Contributed by guest blogger: Alix Zongrone ’12
Pneumonia virus of mice, or PVM, is the leading cause of pneumonia in laboratory mice; however, lack of evidence of PVM in wild rodents has left scientists in the dark with regards to the history and natural host of the virus. Because PVM is mostly found in captive settings (i.e. laboratories, pet shops, etc.) and PVM-neutralizing behavior has been observed in human cells, it has been suggested that human contact may play a pivotal role in the virus’s spread. Several studies have sought to investigate the prevalence of PVM in humans and its role in human respiratory infection; however, since PVM is closely related to human respiratory syncytial virus, or RSV, it is difficult to make sound conclusions based on this evidence alone.
Due to the evidence of PVM in humans, researchers inoculated two different non-human primate species with PVM to investigate replication activity of PVM in these mammals. They found that, over the course of twelve days, most of the samples exhibited viral replication as well as viral shedding. Although not all of the animals showed virus replication and shedding behavior, PVM antibodies were found in all test animals, suggesting that infection did take place, but replication was highly restricted. Though PVM was observed to not replicate well in non-human primates, human lung epithelial cells exhibited similar permissiveness of both PVM and RSV in vitro.
Controlling the interferon (IFN) immune response is a known mechanism of successful viral replication in the host. Researchers investigated the ability of PVM to block IFN response to further explore PVM host range restriction. The virus demonstrated an ability to block IFN response in these human epithelial cells thanks to the NS2 protein. However, a Western blot was used to compare proteins made from PVM and RSV and PVM-neutralizing activity specificity was also determined. Humans were tested for PVM antibodies to examine whether an immune response was triggered. No PVM antibodies were found in the human sera, and no reactivity between PVM proteins and observed PVM-neutralizing behavior was recorded. This demonstrates a lack of immune response in the human cells.
Although PVM was observed to replicate in vitro in human epithelial cells, the results remain inconclusive as to whether or not the virus should be considered a human pathogen. The lack of permissiveness in non-human primates suggests that the virus may not actually cause infection in humans. This is supported by the lack of reaction shown between PVM proteins and PVM-neutralizing activity in the Western Blot.

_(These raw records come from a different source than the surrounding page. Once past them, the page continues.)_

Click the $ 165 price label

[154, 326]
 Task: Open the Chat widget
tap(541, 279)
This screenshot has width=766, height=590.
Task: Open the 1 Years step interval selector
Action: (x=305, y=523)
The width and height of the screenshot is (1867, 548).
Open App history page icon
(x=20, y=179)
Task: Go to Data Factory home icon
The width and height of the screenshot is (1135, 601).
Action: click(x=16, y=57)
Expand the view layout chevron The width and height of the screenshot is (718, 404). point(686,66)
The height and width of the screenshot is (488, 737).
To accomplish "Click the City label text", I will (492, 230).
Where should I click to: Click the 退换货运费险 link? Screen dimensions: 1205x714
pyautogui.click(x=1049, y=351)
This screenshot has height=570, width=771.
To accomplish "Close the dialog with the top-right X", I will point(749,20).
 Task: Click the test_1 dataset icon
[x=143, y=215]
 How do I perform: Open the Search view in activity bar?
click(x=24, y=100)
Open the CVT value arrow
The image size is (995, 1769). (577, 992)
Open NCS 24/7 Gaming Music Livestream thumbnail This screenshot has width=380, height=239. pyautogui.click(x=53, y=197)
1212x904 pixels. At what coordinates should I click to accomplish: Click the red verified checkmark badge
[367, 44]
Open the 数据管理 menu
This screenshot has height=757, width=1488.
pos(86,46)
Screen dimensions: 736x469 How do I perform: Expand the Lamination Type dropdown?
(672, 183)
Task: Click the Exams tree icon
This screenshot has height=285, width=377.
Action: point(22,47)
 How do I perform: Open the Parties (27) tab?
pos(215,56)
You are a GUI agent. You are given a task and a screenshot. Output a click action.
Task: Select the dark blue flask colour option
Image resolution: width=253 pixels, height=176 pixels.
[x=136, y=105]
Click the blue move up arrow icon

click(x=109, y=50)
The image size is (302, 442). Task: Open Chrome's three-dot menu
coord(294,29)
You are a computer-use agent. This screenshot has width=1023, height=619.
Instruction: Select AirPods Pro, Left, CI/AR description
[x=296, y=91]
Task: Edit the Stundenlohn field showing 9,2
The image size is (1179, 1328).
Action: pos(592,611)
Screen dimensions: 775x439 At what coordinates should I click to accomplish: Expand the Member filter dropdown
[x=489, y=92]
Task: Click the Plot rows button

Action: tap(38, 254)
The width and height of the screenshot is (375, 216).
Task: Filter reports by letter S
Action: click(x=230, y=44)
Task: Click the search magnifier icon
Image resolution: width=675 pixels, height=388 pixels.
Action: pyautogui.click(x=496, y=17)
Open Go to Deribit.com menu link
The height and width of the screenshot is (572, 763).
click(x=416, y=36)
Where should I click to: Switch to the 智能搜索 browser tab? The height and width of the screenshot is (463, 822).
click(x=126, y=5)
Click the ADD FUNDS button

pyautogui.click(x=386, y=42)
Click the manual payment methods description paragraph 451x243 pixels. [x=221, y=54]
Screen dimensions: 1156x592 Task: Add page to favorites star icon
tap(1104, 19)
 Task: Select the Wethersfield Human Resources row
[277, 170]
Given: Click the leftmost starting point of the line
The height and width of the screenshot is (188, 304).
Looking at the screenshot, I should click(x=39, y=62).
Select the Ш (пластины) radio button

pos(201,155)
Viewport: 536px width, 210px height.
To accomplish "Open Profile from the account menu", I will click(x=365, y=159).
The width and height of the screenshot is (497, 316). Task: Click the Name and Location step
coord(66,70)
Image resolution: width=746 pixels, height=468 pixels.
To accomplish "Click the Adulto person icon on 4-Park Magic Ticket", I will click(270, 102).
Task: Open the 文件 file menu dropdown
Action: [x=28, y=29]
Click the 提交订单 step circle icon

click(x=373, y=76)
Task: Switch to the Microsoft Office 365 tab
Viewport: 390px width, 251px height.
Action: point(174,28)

Questions remain as to the nature of the PVM-neutralizing activity in human serum as well the origin of PVM and its natural host. Is that which is categorized as PVM-neutralizing behavior not actually PVM-specific? What is causing PVM in captive laboratory mice but not in wild rodent species? Finally, what could possibly be the natural host of pneumonia virus of mice, if not mice?
Link: http://jvi.asm.org/content/86/10/5829.abstract?etoc
Alix Zongrone is a senior at Vassar College, majoring in biology.
You mentioned that PVM and RSV are very similar, and I think, just as Ally does, that the environment of the lab probably is conducive to the spread of PVM. I know that RSV, apart from being able to survive without a host for a few hours or more, spreads very easily in close quarters and by physical contact. It also is transmitted by aerosol effectively; this makes me wonder if perhaps the way the lab rats are kept (separate cages vs. mixed in one cage) or the air they breathe aids the spread of PVM. Also, regarding humans as carriers, I think we can certainly help transmit disease even if we don’t get sick from it ourselves, especially if conditions for spreading it to the environment of a lab and then on to rats are right. I believe we discussed a similar example (SV40, if I recall correctly?) in class some weeks ago.
I think that there is pretty significant variation between inbred mouse strains. Furthermore, the article mentions that in studies with PVM-infected wild mice there tends to be a milder infection, which I would imagine is at least part of the reason why it is not transmitted. Along the same lines, I was thinking about our discussion two weeks ago about the possibility of strange mutations when something is maintained in a lab for a long time; I do not know a lot about pet mice but I would imagine they are also often inbred and may mutate as a result, complicating our understanding of the causes of PVM infection.
http://ajplung.physiology.org/content/291/3/L426.full
Is susceptibility dependent on virus strain and if so, can it be increased by local and systemic stressors? PVM appears to be a short lived virus. Is it safe to assume that wild rats may become infected with pneumonia but is less likely due to decreased transmission in a larger environment? The lab setting confines the mice to a small limited area in which they have contact and share the same air and possible the same resources (food and water). Could one hypothesize that pneumonia is present due to the physical constraints we place on the lab mice (confining them in a limited environment) thereby increasing virus replication and transmission within the small population?
Is PVM prevalent in most strains of mice used for laboratory work, or only specific strains? Throughout the papers we’ve been reading, researchers use different strains to contribute to their experiments. For example, we read a paper in which four different strains of mice were used to test immune response against a virus. Each strain displayed a different level of immunological efficiency ranging from immunologically deficient to highly resistant. Does human-mouse interaction only lead to PVM infection in “weaker” mice, or does PVM affect most mice in the same way?